▼

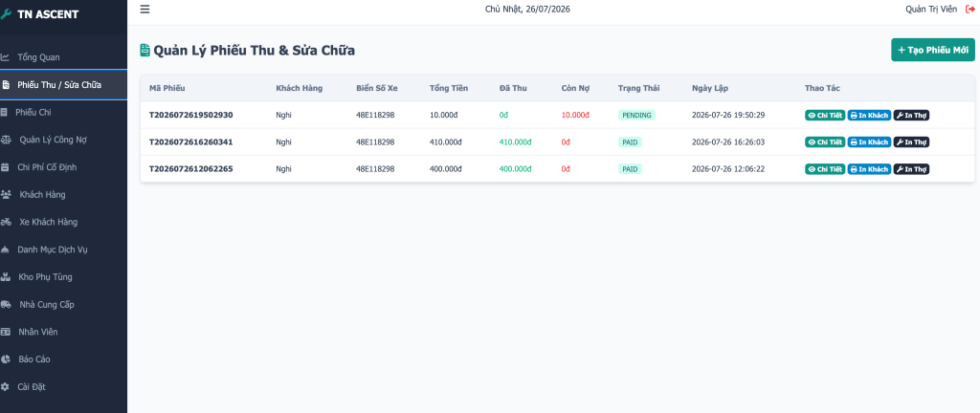Click the red logout icon

click(970, 10)
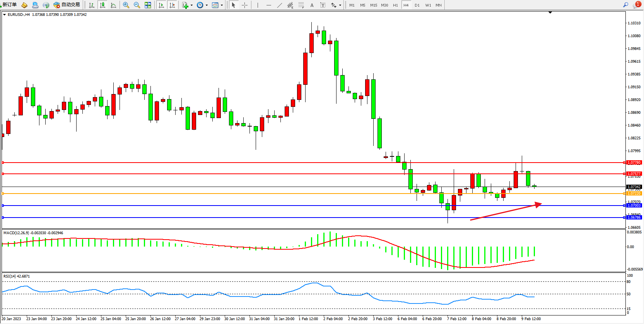Open the indicators list dropdown arrow
Screen dimensions: 644x324
[x=191, y=5]
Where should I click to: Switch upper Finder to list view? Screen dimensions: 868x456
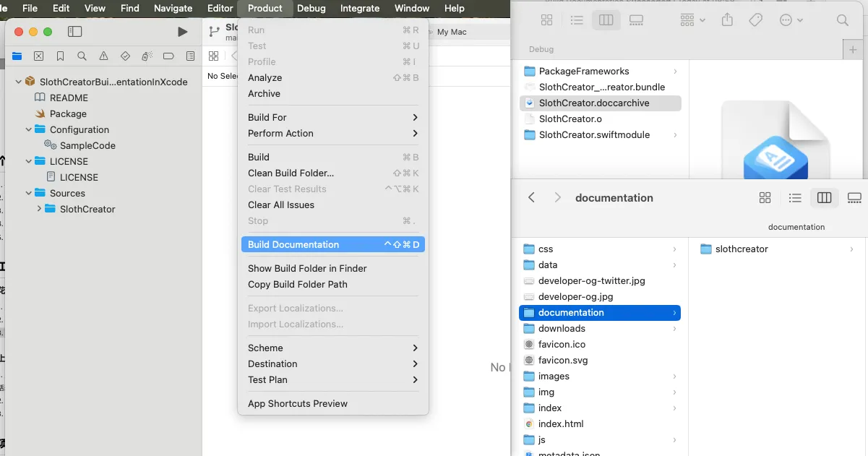tap(577, 20)
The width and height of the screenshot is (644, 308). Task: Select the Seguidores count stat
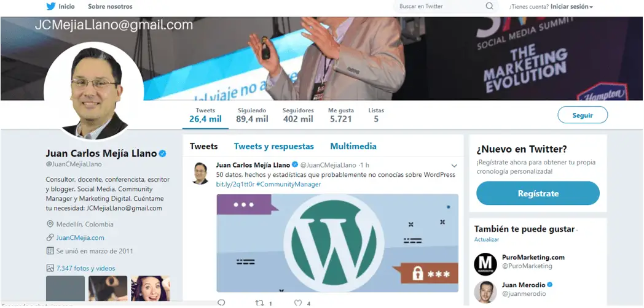coord(298,115)
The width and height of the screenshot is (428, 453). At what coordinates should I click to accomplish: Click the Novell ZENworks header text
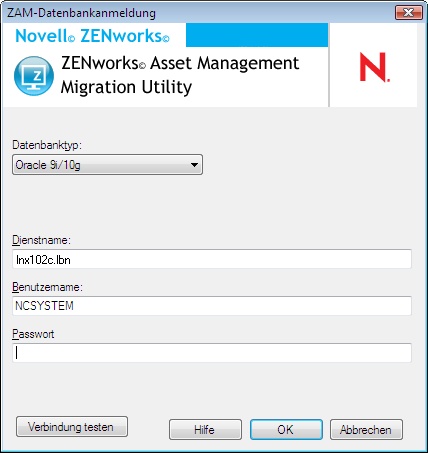tap(92, 36)
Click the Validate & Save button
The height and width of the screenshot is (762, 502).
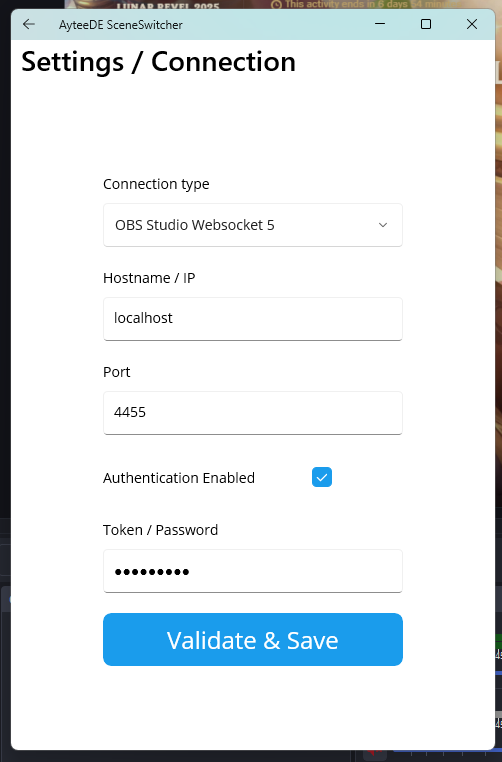[253, 640]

▲

## WHAT IS BEING ASKED:
Please give again, word for word, the lines from the one containing "The height and" through the last line of the listing above, inclusive, and leave out pictures.

## THE ANSWER:
The height and width of the screenshot is (762, 502).
[253, 640]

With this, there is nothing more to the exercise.